━━ INFORMATION GIVEN

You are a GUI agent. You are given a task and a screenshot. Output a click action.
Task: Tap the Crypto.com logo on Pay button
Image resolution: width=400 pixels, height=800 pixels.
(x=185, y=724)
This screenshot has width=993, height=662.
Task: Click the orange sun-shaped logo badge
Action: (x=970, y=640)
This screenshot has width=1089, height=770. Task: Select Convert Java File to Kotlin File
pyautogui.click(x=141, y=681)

━━━━
━━ INFORMATION GIVEN

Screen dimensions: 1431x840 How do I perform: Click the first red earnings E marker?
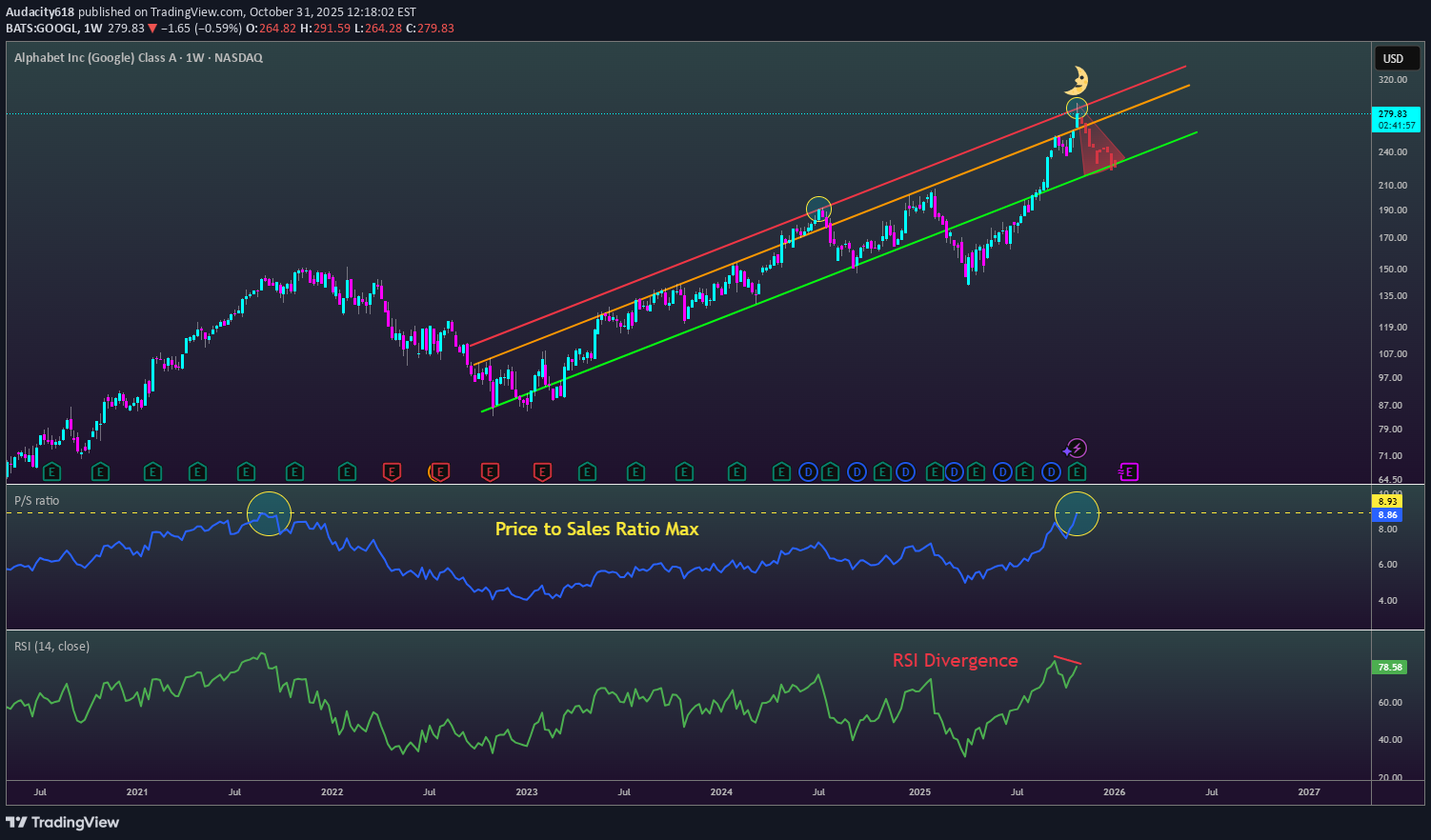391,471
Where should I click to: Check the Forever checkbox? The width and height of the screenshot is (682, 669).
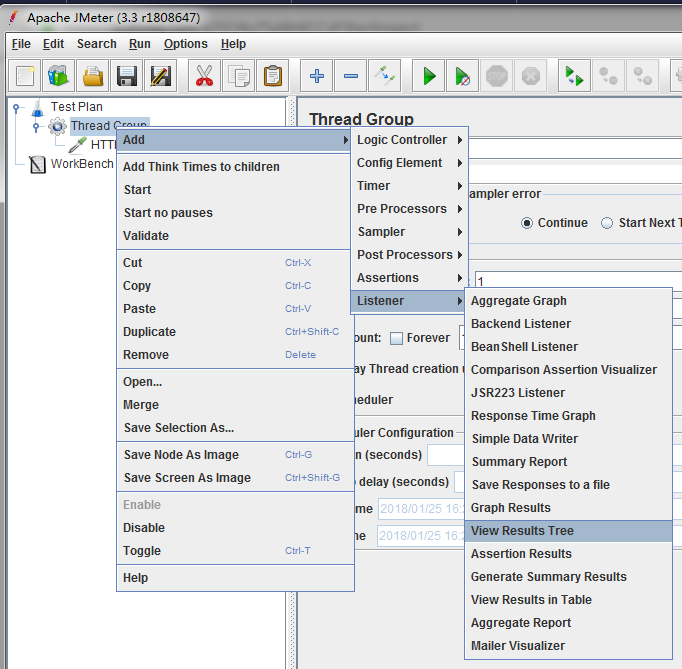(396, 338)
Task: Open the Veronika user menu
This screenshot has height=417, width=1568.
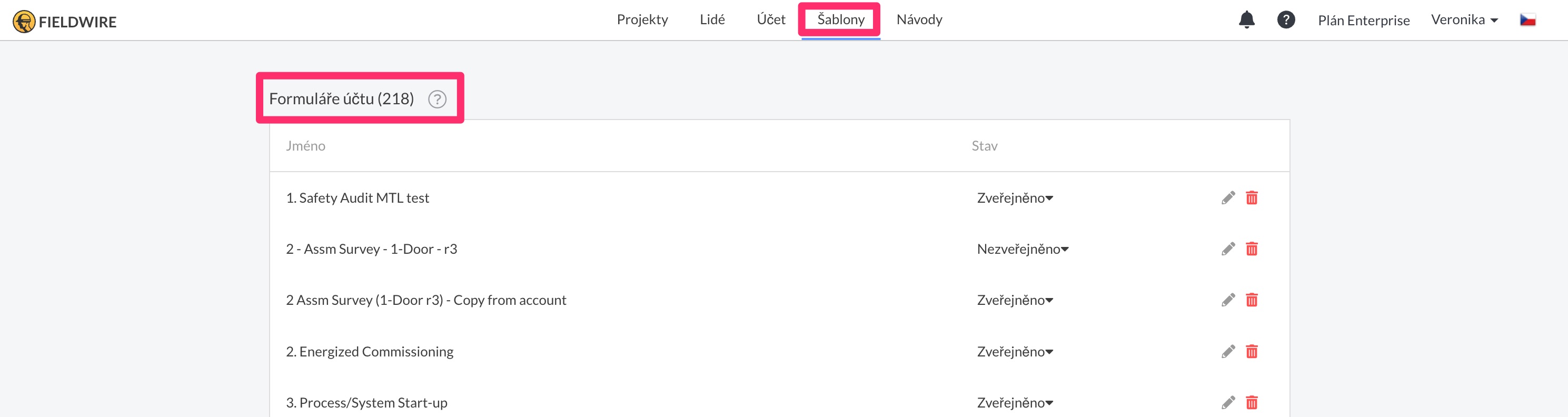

━━━━
━━ INFORMATION GIVEN

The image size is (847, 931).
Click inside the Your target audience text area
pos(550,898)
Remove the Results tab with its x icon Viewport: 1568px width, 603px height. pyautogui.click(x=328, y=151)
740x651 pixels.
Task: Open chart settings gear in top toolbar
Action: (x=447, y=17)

━━━━

The answer is those lines of the material above that run from the one containing "Where should I" up to and including the one containing "This screenshot has height=417, width=1568.", restated exactly and without images.

Where should I click to: Check the Forever checkbox? The width and height of the screenshot is (682, 669).
(396, 338)
Task: Open the Veronika user menu
This screenshot has height=417, width=1568.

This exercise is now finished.